(Stored records)

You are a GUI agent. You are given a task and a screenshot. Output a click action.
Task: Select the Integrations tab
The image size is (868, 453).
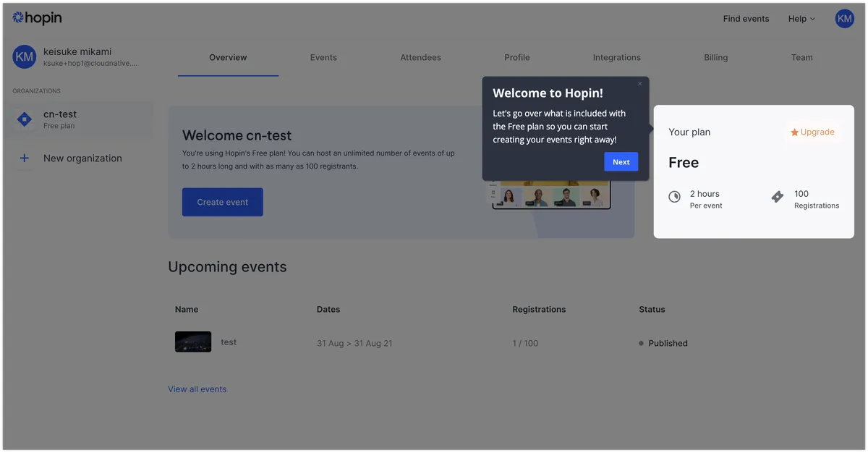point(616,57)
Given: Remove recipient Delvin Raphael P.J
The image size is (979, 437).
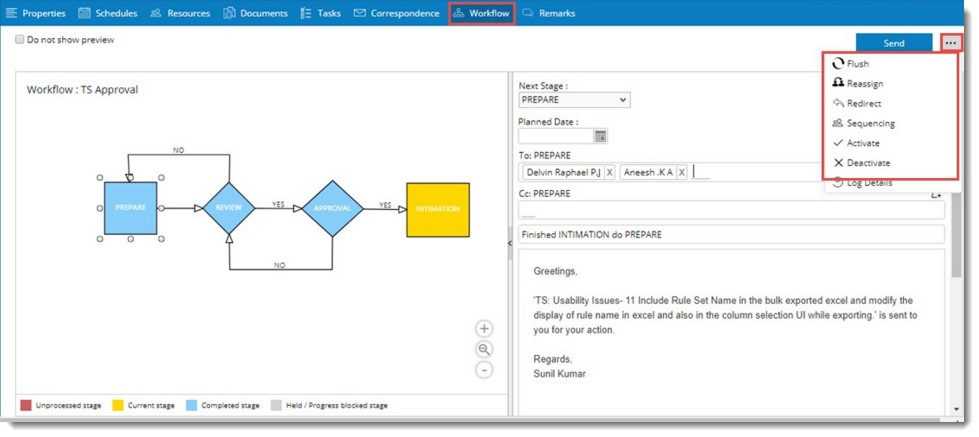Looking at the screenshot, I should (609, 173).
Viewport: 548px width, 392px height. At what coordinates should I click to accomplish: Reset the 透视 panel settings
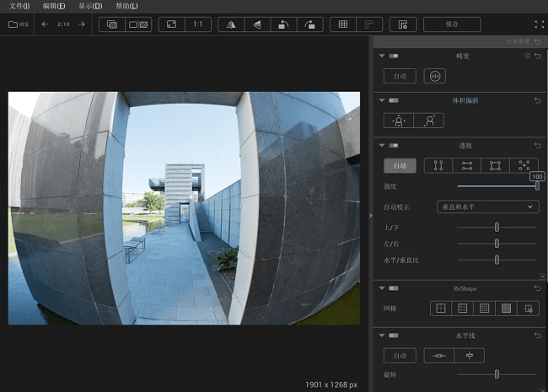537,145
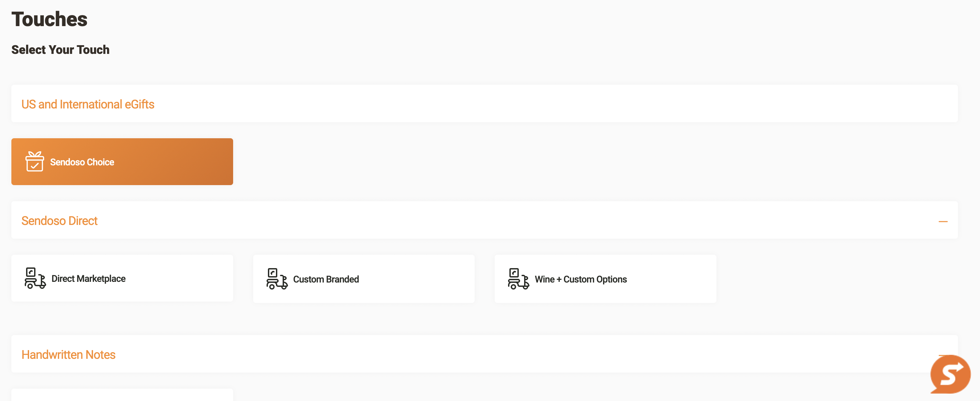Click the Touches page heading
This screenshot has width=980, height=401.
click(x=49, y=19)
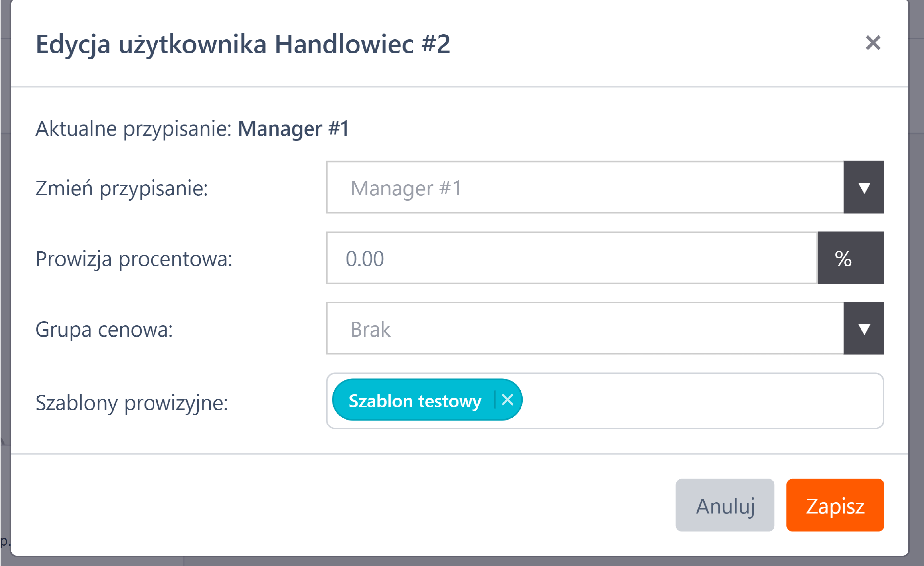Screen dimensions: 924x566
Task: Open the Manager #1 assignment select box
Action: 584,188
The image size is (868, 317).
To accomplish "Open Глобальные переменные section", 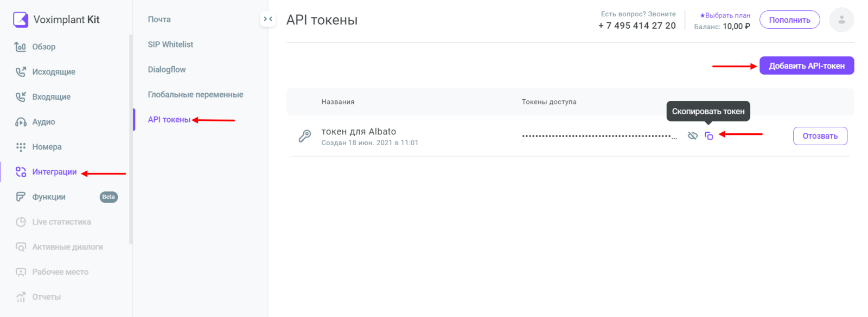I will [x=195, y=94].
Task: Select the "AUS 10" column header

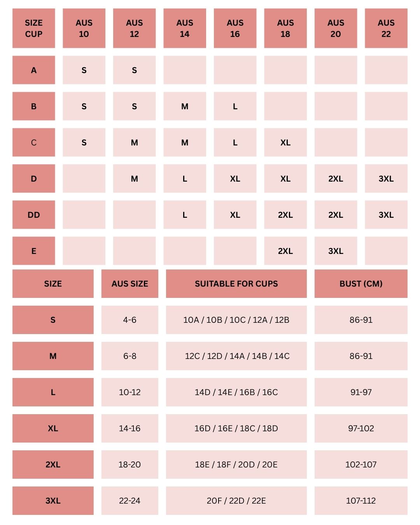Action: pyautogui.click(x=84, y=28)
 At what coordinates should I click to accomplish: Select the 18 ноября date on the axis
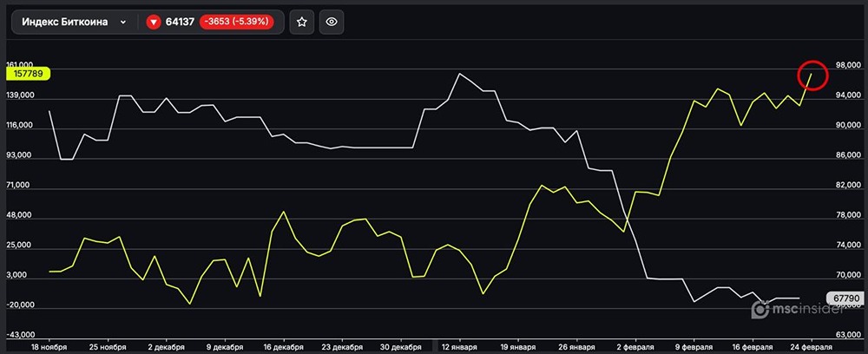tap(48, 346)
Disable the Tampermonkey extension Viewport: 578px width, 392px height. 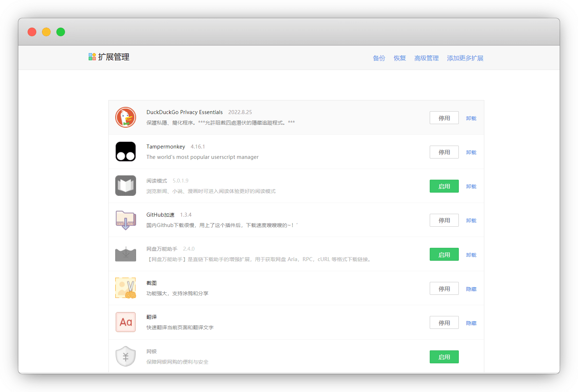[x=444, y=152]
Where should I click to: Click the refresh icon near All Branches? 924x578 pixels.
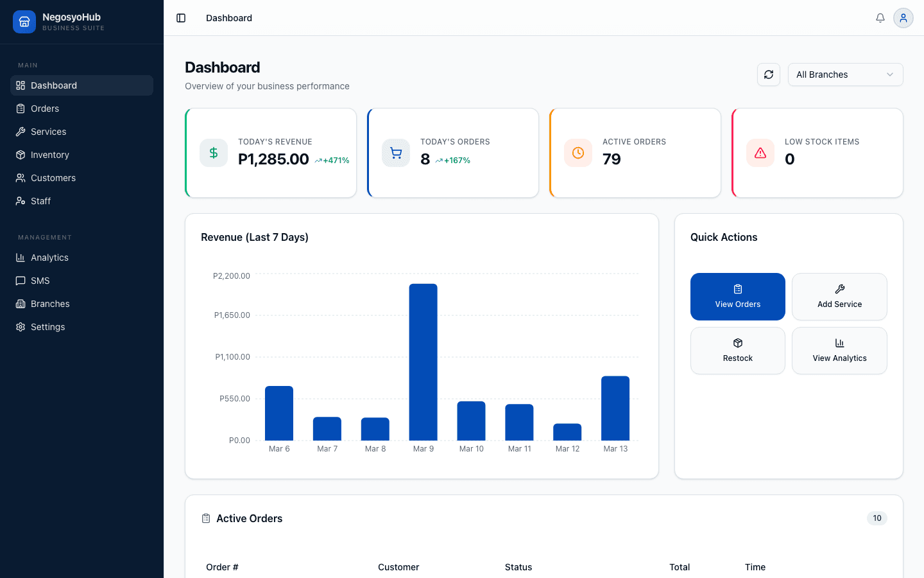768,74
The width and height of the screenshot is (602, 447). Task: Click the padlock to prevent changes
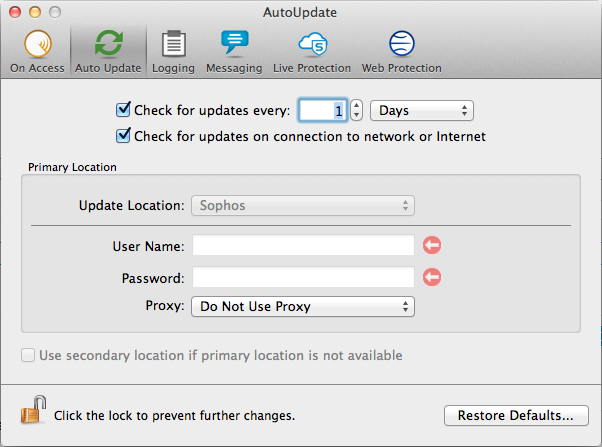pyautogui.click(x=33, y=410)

* What is being asked: Exactly and only the lines from the top of the records down to the line containing "The image size is (868, 317)." should be transcribed, please, without the pictures.

* Response area:
You are a GUI agent. You are given a task and a screenshot. Output a click action.
Task: Select the Integrations tab
The image size is (868, 453).
point(616,57)
Given: Remove recipient Delvin Raphael P.J
The image size is (979, 437).
Looking at the screenshot, I should (609, 173).
Viewport: 548px width, 392px height. At what coordinates should I click to accomplish: Reset the 透视 panel settings
537,145
Click the Touches page heading
This screenshot has width=980, height=401.
click(x=49, y=19)
Screen dimensions: 924x566
Task: Open the Manager #1 assignment select box
Action: 584,188
The image size is (868, 317).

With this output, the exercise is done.